The only sticking point will be my family. Since my wife and kids won’t travel with me for these trips there will be only one set of them. Me[sub]1[/sub] will stay with them while the other mes will be bachelors. We will not be allowed to have any contact with our family because word might leak out about what we have done. Me[sub]1[/sub] will keep us up to date on what is happening with them. After the statute of limitations expires (I believe it is 5 years) we can all have a big family reunion. And no one can touch us.
Why would more than one of you exist after the point you travel back in time? For one week there are two of you, then one of you hops into the machine, leaving only the original traveler who has caught up to the proper time period, right?
Just take enough money to hole up in a hotel room for a week. Your current self doesn’t even need to know you’re even there (and shouldn’t, if you already didn’t have could did know, if you get my meaning). Plus, you ignore all that anti-matter explodey possiblities.

- - - - - - -

● **Tasks to complete**
A - In the time-travel text, how long does the writer believe the statute of limitations is?
B - Repeat part of the time-travel text word for word, beginning at "The only sticking" and stopping after "time period, right?".

- - - - - - -

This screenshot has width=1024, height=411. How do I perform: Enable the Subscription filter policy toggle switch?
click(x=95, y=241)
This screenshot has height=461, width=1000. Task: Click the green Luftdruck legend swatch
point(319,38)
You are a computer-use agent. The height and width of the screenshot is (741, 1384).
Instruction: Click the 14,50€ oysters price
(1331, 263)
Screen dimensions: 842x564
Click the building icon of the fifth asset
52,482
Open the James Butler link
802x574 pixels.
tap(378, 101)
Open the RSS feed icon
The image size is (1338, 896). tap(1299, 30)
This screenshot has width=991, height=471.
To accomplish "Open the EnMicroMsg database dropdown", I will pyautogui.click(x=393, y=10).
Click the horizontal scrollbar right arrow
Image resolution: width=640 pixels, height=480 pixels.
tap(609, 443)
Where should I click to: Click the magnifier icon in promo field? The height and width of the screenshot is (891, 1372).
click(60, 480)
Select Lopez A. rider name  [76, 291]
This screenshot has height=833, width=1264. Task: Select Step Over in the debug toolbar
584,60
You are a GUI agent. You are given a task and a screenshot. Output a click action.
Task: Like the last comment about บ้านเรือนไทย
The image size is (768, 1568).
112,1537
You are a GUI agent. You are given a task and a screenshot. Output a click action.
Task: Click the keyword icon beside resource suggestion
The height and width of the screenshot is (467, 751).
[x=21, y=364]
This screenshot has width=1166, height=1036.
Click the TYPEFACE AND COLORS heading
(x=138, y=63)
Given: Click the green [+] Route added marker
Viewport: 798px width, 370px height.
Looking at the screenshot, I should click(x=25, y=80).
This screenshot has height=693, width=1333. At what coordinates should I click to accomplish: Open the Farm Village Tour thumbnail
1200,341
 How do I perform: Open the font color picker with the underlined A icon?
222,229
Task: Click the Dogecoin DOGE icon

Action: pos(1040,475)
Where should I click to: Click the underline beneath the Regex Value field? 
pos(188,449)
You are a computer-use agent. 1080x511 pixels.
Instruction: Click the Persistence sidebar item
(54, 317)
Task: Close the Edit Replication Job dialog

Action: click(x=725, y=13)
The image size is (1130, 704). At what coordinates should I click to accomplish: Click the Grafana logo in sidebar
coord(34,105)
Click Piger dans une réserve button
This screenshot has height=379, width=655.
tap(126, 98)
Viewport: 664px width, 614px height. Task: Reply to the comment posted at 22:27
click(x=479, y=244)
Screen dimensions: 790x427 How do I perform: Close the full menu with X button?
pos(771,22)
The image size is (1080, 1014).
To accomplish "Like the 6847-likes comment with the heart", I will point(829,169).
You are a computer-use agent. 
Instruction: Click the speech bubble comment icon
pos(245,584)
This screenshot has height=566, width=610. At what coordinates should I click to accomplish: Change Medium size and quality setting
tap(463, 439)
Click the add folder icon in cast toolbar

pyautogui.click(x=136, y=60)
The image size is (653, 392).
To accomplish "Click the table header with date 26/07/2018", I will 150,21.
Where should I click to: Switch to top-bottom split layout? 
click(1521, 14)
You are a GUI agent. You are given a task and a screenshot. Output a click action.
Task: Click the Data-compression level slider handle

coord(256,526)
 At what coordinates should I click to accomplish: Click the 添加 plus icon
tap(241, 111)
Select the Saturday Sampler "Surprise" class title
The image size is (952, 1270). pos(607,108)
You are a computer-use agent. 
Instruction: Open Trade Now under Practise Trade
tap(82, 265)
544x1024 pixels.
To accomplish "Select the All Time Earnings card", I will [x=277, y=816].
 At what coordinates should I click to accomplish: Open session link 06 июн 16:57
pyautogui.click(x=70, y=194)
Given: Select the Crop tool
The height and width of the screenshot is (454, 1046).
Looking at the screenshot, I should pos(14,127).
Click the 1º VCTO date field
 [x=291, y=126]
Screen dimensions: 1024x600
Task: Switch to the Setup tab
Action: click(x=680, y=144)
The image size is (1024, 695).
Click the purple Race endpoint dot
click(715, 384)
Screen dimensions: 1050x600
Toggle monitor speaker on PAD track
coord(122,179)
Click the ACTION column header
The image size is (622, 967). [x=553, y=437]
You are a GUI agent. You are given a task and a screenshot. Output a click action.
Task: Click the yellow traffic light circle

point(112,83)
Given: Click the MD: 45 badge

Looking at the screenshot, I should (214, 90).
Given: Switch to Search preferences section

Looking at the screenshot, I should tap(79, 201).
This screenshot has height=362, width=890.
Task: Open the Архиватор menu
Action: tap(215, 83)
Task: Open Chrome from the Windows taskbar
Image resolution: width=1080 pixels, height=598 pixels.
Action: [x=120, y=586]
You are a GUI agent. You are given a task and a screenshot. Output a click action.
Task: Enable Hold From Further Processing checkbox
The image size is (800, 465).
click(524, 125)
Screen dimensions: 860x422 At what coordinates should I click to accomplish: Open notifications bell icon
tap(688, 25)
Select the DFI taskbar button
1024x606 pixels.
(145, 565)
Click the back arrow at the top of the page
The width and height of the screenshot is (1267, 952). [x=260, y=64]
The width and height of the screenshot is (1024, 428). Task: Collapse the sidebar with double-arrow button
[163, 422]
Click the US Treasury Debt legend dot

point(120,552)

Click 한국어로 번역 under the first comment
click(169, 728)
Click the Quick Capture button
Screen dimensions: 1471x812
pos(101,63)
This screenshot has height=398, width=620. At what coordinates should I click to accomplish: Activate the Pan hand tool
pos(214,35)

- - - - - - -

● **Per-task outputs**
A - 5 years.

B -
The only sticking point will be my family. Since my wife and kids won’t travel with me for these trips there will be only one set of them. Me[sub]1[/sub] will stay with them while the other mes will be bachelors. We will not be allowed to have any contact with our family because word might leak out about what we have done. Me[sub]1[/sub] will keep us up to date on what is happening with them. After the statute of limitations expires (I believe it is 5 years) we can all have a big family reunion. And no one can touch us.
Why would more than one of you exist after the point you travel back in time? For one week there are two of you, then one of you hops into the machine, leaving only the original traveler who has caught up to the proper time period, right?